### INPUT DATA
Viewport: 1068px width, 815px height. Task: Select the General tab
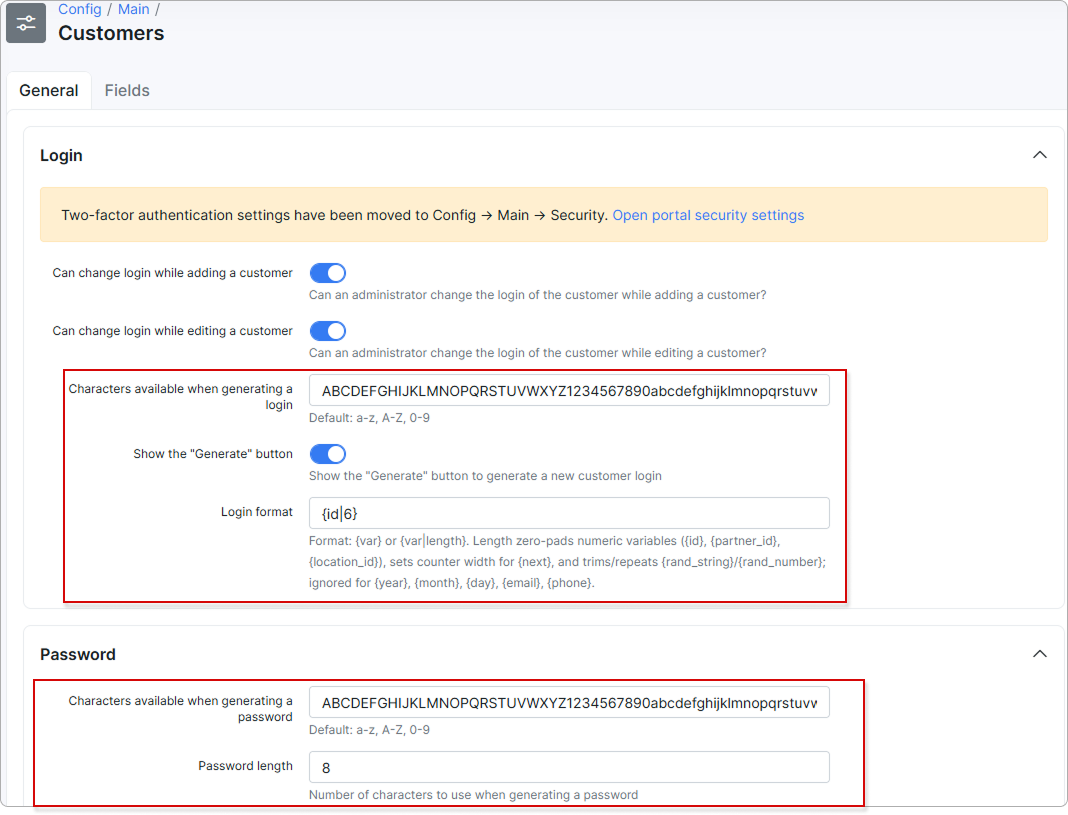[x=48, y=91]
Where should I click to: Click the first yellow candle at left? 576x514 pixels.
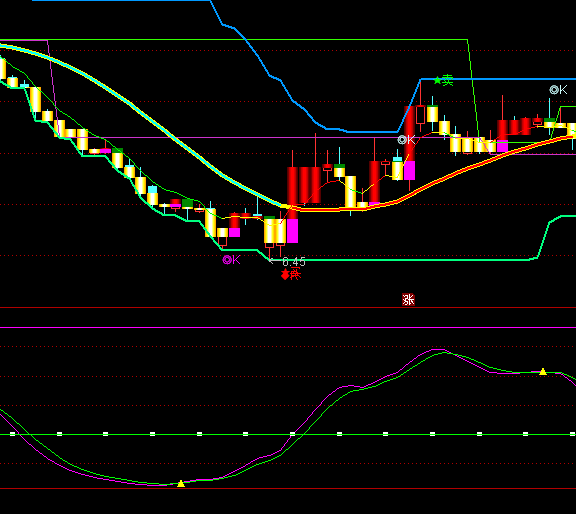[x=3, y=68]
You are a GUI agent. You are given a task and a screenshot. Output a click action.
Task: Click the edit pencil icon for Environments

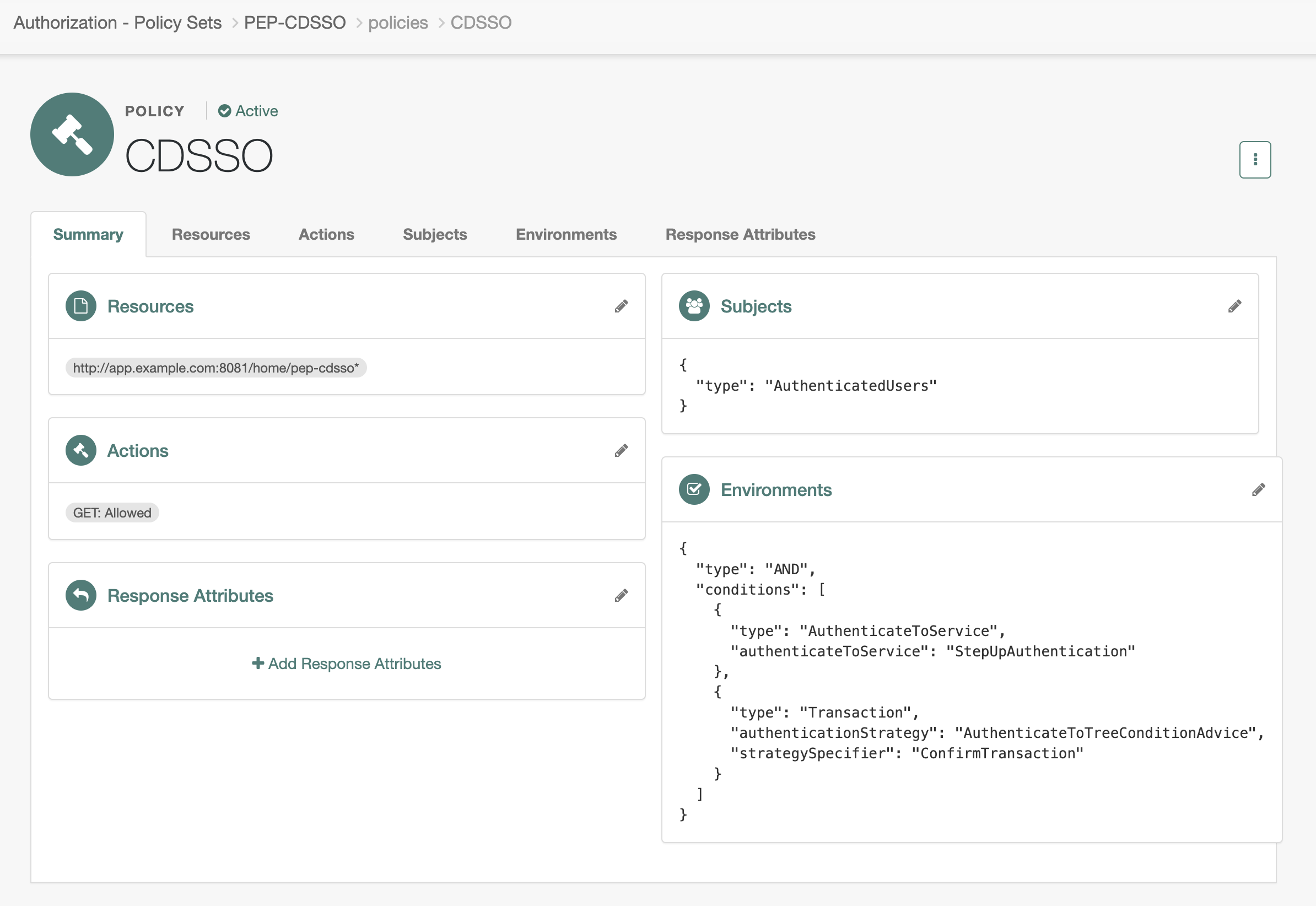1258,489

### AIM OF THE TASK
Pictures do not go in the copy. Write out exactly the lines from the line containing "You are a GUI" through the last line of the listing.

### REPLY
You are a GUI agent. You are given a task and a screenshot. Output a click action.
Task: Click the edit pencil icon for Environments

1258,489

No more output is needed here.